Relativistic coupled cluster study of diatomic compounds of Hg, Cn, and Fl

摘要

The structure and energetics of eight diatomic heavy-atom molecules are presented. These include the species MAu, M_2, and MHg, with M standing for the Hg, Cn (element 112), and Fl (element 114) atoms. The infinite-order relativistic 2-component Hamiltonian, known to closely reproduce 4-component results at lower computational cost, is used as framework. High-accuracy treatment of correlation is achieved by using the coupled cluster scheme with single, double, and perturbative triple excitations in large converged basis sets. The calculated interatomic separation and bond energy of Hg_2, the only compound with known experimental data, are in good agreement with measurements. The binding of Fl to Au is stronger than that of Cn, predicting stronger adsorption on gold surfaces.

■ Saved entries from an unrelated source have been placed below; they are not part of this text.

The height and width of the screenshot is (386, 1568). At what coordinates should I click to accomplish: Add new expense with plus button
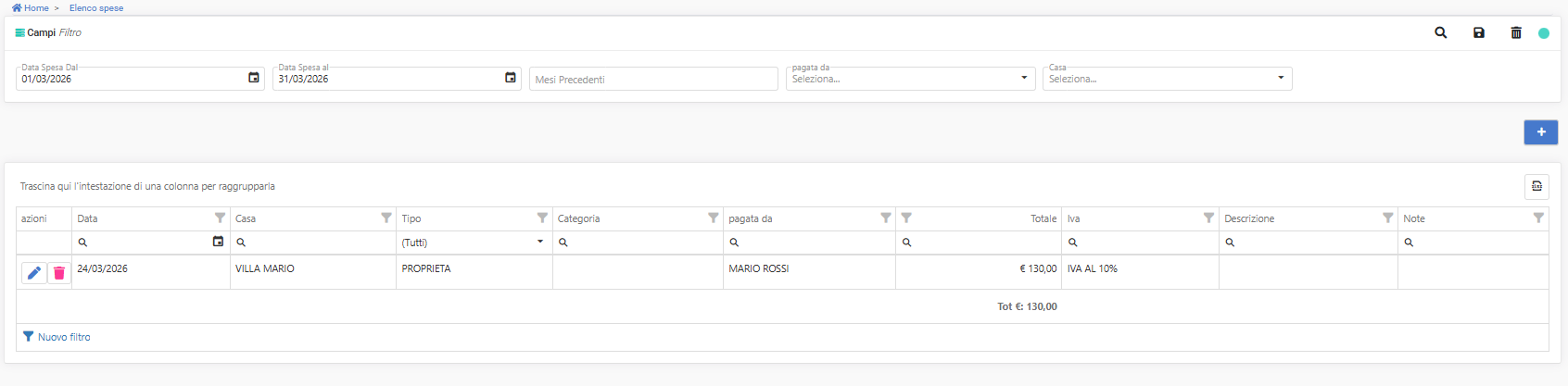coord(1540,132)
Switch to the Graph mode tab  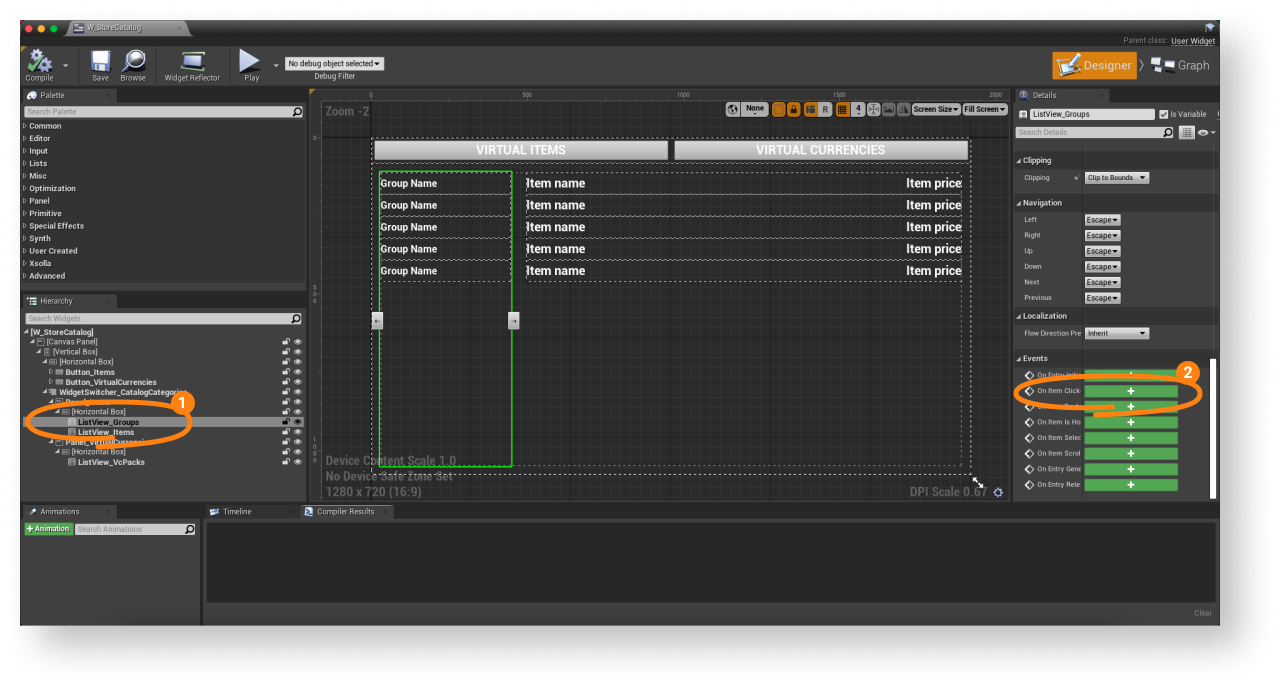pos(1181,65)
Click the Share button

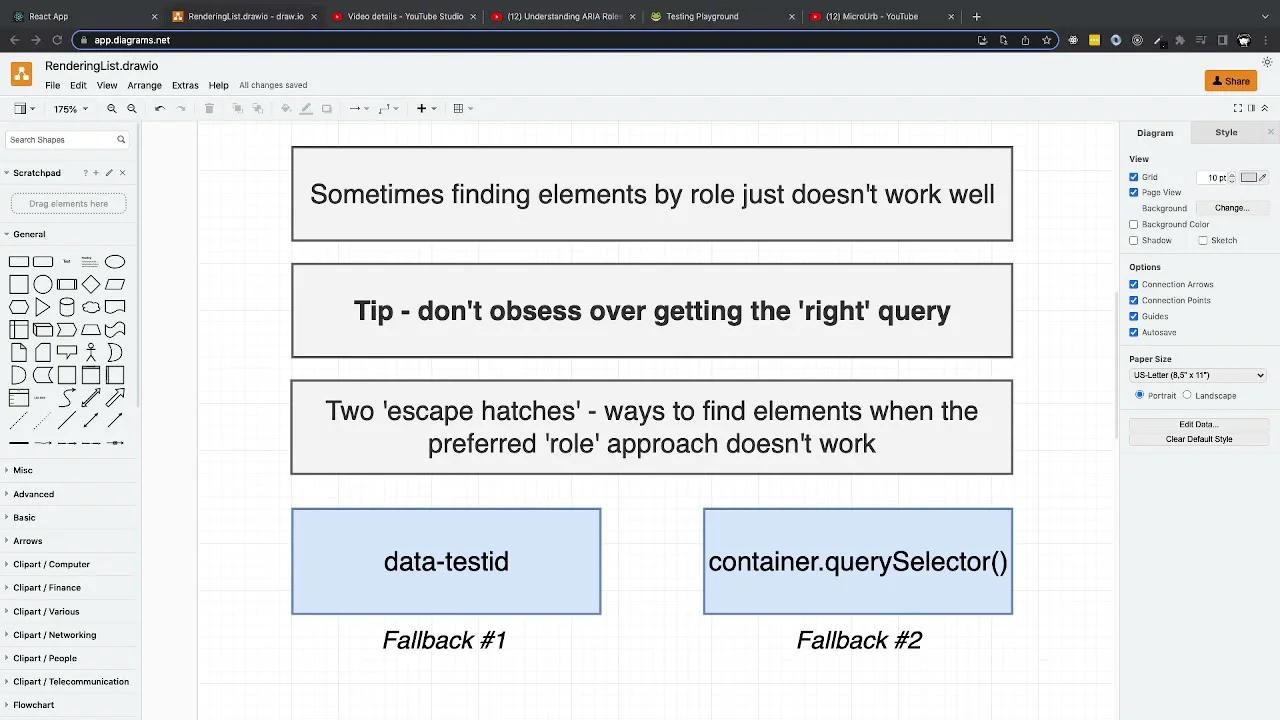(1230, 81)
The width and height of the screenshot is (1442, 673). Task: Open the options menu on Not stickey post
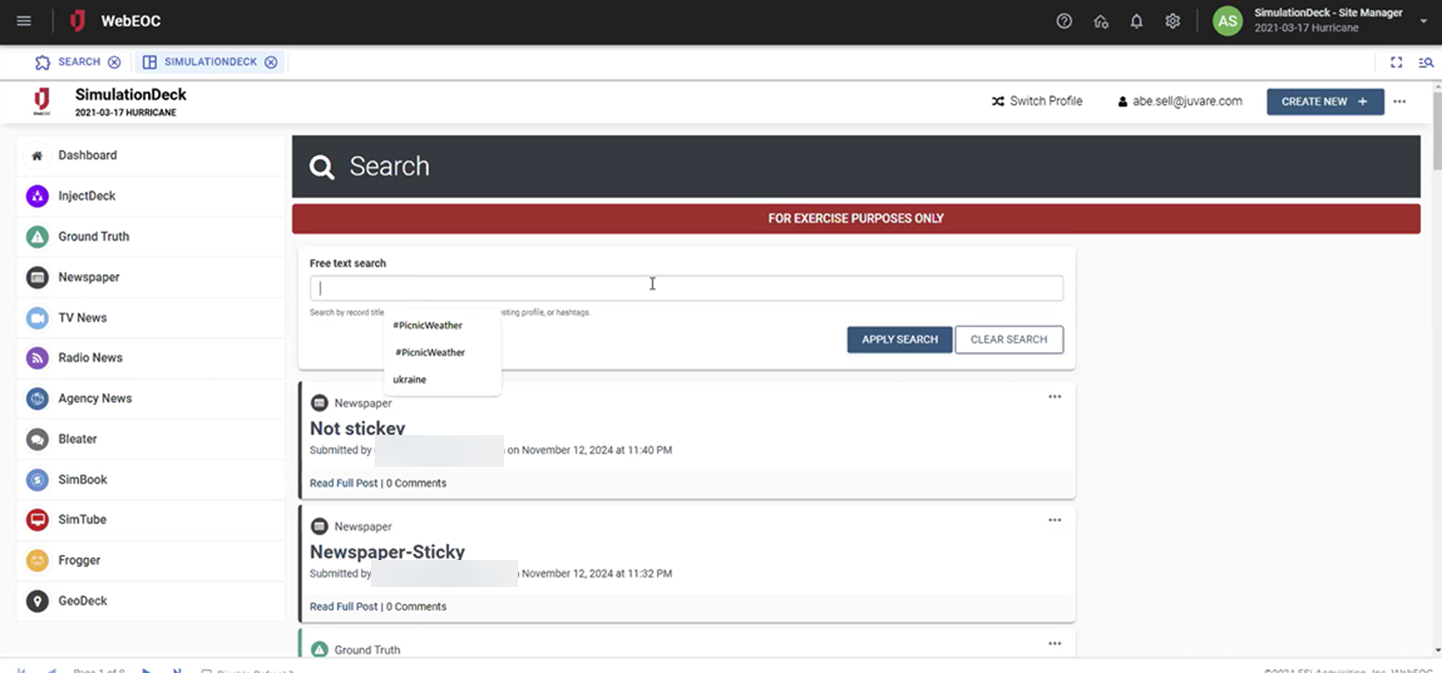tap(1054, 397)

The bond in the M_2 species is strongest for Fl_2, being of chemical nature; weaker bonds appear in Cn_2 and Hg_2, which are bound by van der Waals interactions, with the former bound more strongly due to the smaller van der Waals radius. The same set of calculations was also performed using the relativistic density functional theory approach, in order to test the performance of the latter for these weakly bound systems with respect to the more accurate coupled cluster calculations. It was found that for the MAu species the B3LYP functional provides better agreement with the coupled cluster results than the B88/P86 functional. However, for the M_2 and the MHg molecules, B3LYP tends to underestimate the binding energies.